One time someone asked me how I kept off the pounds. I responded, "Anxiety. It's the best thing that has happened since dieting." I can be a nervous wreck at times, and when I have bouts of anxiety, I tend to lose weight. But I've got the anxiety under control, and I am feeling pretty good about life, so the lbs are coming back on.
Now, I know, realistically, that I am not fat...I am far from it. I know that I fall within the normal weight range for my age and height. I don't believe in weighing myself. I honestly believe one should feel comfortable in her skin, and a number on a scale doesn't necessarily reflect a person's shape or size or her feelings about her own body image. I refuse to be confined by a number. However, I do have a few pair of pants that allow me to judge how comfortable I am in my own skin. I wore a pair of pants to work today that were tugging on the button and feeling a little too snug on the waist. With this particular pair of pants, I know that means I am out of my comfort zone for feeling good in my skin.

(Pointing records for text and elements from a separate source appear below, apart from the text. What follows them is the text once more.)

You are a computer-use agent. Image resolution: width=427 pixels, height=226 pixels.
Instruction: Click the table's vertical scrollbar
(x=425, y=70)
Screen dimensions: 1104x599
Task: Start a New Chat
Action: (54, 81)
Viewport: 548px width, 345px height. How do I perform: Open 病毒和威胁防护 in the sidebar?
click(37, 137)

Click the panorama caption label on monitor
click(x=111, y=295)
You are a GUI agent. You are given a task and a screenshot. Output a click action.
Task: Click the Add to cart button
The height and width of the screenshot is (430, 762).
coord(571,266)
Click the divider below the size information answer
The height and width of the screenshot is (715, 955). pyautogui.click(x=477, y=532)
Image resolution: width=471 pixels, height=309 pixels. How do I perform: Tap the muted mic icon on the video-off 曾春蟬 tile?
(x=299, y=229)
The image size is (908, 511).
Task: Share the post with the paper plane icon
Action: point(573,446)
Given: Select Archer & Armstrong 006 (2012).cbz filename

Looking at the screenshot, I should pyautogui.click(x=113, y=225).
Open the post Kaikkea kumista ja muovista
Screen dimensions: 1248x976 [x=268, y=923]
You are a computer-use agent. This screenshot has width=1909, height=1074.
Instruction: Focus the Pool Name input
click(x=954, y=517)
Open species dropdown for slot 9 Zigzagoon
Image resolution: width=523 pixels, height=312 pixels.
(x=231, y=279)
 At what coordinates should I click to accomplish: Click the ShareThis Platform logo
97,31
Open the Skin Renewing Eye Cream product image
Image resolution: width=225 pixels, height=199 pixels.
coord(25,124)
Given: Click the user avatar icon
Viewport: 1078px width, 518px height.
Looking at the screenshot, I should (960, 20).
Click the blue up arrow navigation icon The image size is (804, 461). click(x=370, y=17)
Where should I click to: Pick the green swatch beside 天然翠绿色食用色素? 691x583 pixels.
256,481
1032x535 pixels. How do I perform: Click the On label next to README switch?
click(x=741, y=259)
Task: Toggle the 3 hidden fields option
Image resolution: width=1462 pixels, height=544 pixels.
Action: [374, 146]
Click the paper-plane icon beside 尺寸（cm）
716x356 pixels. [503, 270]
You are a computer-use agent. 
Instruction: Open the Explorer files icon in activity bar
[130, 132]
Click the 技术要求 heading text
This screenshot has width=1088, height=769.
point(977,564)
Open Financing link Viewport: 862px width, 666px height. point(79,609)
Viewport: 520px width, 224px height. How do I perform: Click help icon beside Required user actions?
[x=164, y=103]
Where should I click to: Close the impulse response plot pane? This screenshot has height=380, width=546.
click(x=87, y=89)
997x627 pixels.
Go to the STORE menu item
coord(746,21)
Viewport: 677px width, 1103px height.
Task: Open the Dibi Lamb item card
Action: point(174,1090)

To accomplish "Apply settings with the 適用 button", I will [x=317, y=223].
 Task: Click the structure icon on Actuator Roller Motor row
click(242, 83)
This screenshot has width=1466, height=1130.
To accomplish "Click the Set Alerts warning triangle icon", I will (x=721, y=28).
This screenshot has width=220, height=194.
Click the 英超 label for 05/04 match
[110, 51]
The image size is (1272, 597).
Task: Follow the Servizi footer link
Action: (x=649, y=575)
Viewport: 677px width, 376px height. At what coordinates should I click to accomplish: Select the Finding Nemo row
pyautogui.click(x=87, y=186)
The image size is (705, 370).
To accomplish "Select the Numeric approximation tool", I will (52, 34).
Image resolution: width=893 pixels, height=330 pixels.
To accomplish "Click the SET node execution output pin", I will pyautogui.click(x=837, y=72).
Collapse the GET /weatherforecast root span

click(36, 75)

What must a girl do? Cut back on the fun beverages? Start eating good-for-you-food? Start exercising? Well, probably all of the above. I must admit that my diet has been terrible for the past few months. I definitely need to incorporate more fruits and veggies and less chips and bean dip into my diet. Also, I should start doing something to get the heart rate going. These are simple things to do, but it is hard to break habits. I enjoy being lazy and eating junky...that is what I have come to know over the past year. However, with my snug work pants taking me out of my comfort zone, I think it is time for me to get out of the lazy zone and do something about it!!! What do you think?
How about we park at the far end of the parking lot at Oliver Twist. Do martinis have fewer calories than beer?